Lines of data
---
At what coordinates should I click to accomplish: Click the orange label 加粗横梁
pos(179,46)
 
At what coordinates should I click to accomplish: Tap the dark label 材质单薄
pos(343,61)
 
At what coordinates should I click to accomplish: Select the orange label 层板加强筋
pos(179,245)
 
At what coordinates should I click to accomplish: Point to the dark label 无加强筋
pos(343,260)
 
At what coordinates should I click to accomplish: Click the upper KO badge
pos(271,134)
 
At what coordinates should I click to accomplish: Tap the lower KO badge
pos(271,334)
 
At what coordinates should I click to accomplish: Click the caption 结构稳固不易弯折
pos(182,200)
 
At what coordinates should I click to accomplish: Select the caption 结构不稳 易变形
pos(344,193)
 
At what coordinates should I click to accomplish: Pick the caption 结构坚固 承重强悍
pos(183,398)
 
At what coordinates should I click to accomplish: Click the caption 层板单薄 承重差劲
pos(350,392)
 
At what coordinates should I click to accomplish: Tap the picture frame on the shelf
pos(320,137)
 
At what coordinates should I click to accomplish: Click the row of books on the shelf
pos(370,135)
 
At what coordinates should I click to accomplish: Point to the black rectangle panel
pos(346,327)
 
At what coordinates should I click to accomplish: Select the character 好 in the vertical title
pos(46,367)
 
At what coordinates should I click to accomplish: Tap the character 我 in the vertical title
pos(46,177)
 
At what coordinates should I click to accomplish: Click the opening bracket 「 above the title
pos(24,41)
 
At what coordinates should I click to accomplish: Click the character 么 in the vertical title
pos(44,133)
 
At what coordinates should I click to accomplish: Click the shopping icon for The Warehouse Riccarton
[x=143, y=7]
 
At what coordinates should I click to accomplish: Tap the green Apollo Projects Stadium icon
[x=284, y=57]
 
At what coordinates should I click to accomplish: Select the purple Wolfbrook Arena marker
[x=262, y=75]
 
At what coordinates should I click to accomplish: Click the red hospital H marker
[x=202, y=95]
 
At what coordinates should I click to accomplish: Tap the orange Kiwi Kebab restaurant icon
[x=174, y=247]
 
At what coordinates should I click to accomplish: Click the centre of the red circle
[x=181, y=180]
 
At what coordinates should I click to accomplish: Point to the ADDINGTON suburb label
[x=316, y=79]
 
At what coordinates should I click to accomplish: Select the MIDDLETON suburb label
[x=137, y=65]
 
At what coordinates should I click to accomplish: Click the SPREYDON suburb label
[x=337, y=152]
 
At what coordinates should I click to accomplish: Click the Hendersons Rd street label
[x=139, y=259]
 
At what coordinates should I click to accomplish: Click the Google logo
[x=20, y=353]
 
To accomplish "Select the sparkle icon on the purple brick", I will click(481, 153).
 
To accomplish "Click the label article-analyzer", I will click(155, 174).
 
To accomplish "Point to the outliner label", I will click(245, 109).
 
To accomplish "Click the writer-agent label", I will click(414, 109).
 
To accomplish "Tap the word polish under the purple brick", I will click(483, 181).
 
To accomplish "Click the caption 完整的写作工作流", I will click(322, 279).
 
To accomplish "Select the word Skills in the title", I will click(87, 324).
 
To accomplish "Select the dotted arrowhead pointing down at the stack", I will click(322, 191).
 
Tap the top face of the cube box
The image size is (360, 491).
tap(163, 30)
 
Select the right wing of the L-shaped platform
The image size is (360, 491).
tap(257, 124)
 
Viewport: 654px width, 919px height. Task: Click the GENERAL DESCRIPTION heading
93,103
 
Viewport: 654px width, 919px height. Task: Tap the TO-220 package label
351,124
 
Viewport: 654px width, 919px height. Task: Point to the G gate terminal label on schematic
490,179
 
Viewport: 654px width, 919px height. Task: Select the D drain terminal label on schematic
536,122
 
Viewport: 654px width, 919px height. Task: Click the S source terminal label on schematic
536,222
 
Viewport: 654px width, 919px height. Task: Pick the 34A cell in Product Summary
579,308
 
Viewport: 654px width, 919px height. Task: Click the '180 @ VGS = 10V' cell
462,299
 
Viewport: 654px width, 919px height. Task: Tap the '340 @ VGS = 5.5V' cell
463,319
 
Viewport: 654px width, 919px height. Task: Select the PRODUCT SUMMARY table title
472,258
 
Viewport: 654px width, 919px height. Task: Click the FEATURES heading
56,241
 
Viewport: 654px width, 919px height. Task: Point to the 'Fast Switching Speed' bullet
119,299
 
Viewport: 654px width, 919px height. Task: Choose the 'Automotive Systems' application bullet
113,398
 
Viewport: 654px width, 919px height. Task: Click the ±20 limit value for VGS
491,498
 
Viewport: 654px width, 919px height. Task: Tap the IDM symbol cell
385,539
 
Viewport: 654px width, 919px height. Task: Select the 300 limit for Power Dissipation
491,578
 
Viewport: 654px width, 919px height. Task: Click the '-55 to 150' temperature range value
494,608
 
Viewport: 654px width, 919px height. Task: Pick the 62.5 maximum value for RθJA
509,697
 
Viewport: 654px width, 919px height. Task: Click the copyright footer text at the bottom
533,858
---
◆ **AIM OF THE TASK**
Write out all the lines above again, switching "At what coordinates should I click to accomplish" to "Where should I click to complete" each time it appears. Leave everything else as it is.

◆ **RESPONSE**
Where should I click to complete: Click the orange label 加粗横梁
pos(179,46)
 
Where should I click to complete: Tap the dark label 材质单薄
pos(343,61)
 
Where should I click to complete: Select the orange label 层板加强筋
pos(179,245)
 
Where should I click to complete: Point to the dark label 无加强筋
pos(343,260)
 
Where should I click to complete: Click the upper KO badge
pos(271,134)
 
Where should I click to complete: Tap the lower KO badge
pos(271,334)
 
Where should I click to complete: Click the caption 结构稳固不易弯折
pos(182,200)
 
Where should I click to complete: Select the caption 结构不稳 易变形
pos(344,193)
 
Where should I click to complete: Pick the caption 结构坚固 承重强悍
pos(183,398)
 
Where should I click to complete: Click the caption 层板单薄 承重差劲
pos(350,392)
 
Where should I click to complete: Tap the picture frame on the shelf
pos(320,137)
 
Where should I click to complete: Click the row of books on the shelf
pos(370,135)
 
Where should I click to complete: Point to the black rectangle panel
pos(346,327)
 
Where should I click to complete: Select the character 好 in the vertical title
pos(46,367)
 
Where should I click to complete: Tap the character 我 in the vertical title
pos(46,177)
 
Where should I click to complete: Click the opening bracket 「 above the title
pos(24,41)
 
Where should I click to complete: Click the character 么 in the vertical title
pos(44,133)
 
Where should I click to complete: Click the shopping icon for The Warehouse Riccarton
[x=143, y=7]
 
Where should I click to complete: Tap the green Apollo Projects Stadium icon
[x=284, y=57]
 
Where should I click to complete: Select the purple Wolfbrook Arena marker
[x=262, y=75]
 
Where should I click to complete: Click the red hospital H marker
[x=202, y=95]
 
Where should I click to complete: Tap the orange Kiwi Kebab restaurant icon
[x=174, y=247]
 
Where should I click to complete: Click the centre of the red circle
[x=181, y=180]
 
Where should I click to complete: Point to the ADDINGTON suburb label
[x=316, y=79]
 
Where should I click to complete: Select the MIDDLETON suburb label
[x=137, y=65]
 
Where should I click to complete: Click the SPREYDON suburb label
[x=337, y=152]
 
Where should I click to complete: Click the Hendersons Rd street label
[x=139, y=259]
 
Where should I click to complete: Click the Google logo
[x=20, y=353]
 
To accomplish "Select the sparkle icon on the purple brick", I will click(481, 153).
 
To accomplish "Click the label article-analyzer", I will click(155, 174).
 
To accomplish "Point to the outliner label", I will click(245, 109).
 
To accomplish "Click the writer-agent label", I will click(414, 109).
 
To accomplish "Tap the word polish under the purple brick", I will click(483, 181).
 
To accomplish "Click the caption 完整的写作工作流", I will click(322, 279).
 
To accomplish "Select the word Skills in the title", I will click(87, 324).
 
To accomplish "Select the dotted arrowhead pointing down at the stack", I will click(322, 191).
 
Tap the top face of the cube box
The image size is (360, 491).
tap(163, 30)
 
Select the right wing of the L-shaped platform
The image size is (360, 491).
tap(257, 124)
 
Viewport: 654px width, 919px height. Task: Click the GENERAL DESCRIPTION heading
93,103
 
Viewport: 654px width, 919px height. Task: Tap the TO-220 package label
351,124
 
Viewport: 654px width, 919px height. Task: Point to the G gate terminal label on schematic
490,179
 
Viewport: 654px width, 919px height. Task: Select the D drain terminal label on schematic
536,122
 
Viewport: 654px width, 919px height. Task: Click the S source terminal label on schematic
536,222
 
Viewport: 654px width, 919px height. Task: Pick the 34A cell in Product Summary
579,308
 
Viewport: 654px width, 919px height. Task: Click the '180 @ VGS = 10V' cell
462,299
 
Viewport: 654px width, 919px height. Task: Tap the '340 @ VGS = 5.5V' cell
463,319
 
Viewport: 654px width, 919px height. Task: Select the PRODUCT SUMMARY table title
472,258
 
Viewport: 654px width, 919px height. Task: Click the FEATURES heading
56,241
 
Viewport: 654px width, 919px height. Task: Point to the 'Fast Switching Speed' bullet
119,299
 
Viewport: 654px width, 919px height. Task: Choose the 'Automotive Systems' application bullet
113,398
 
Viewport: 654px width, 919px height. Task: Click the ±20 limit value for VGS
491,498
 
Viewport: 654px width, 919px height. Task: Tap the IDM symbol cell
385,539
 
Viewport: 654px width, 919px height. Task: Select the 300 limit for Power Dissipation
491,578
 
Viewport: 654px width, 919px height. Task: Click the '-55 to 150' temperature range value
494,608
 
Viewport: 654px width, 919px height. Task: Pick the 62.5 maximum value for RθJA
509,697
 
Viewport: 654px width, 919px height. Task: Click the copyright footer text at the bottom
533,858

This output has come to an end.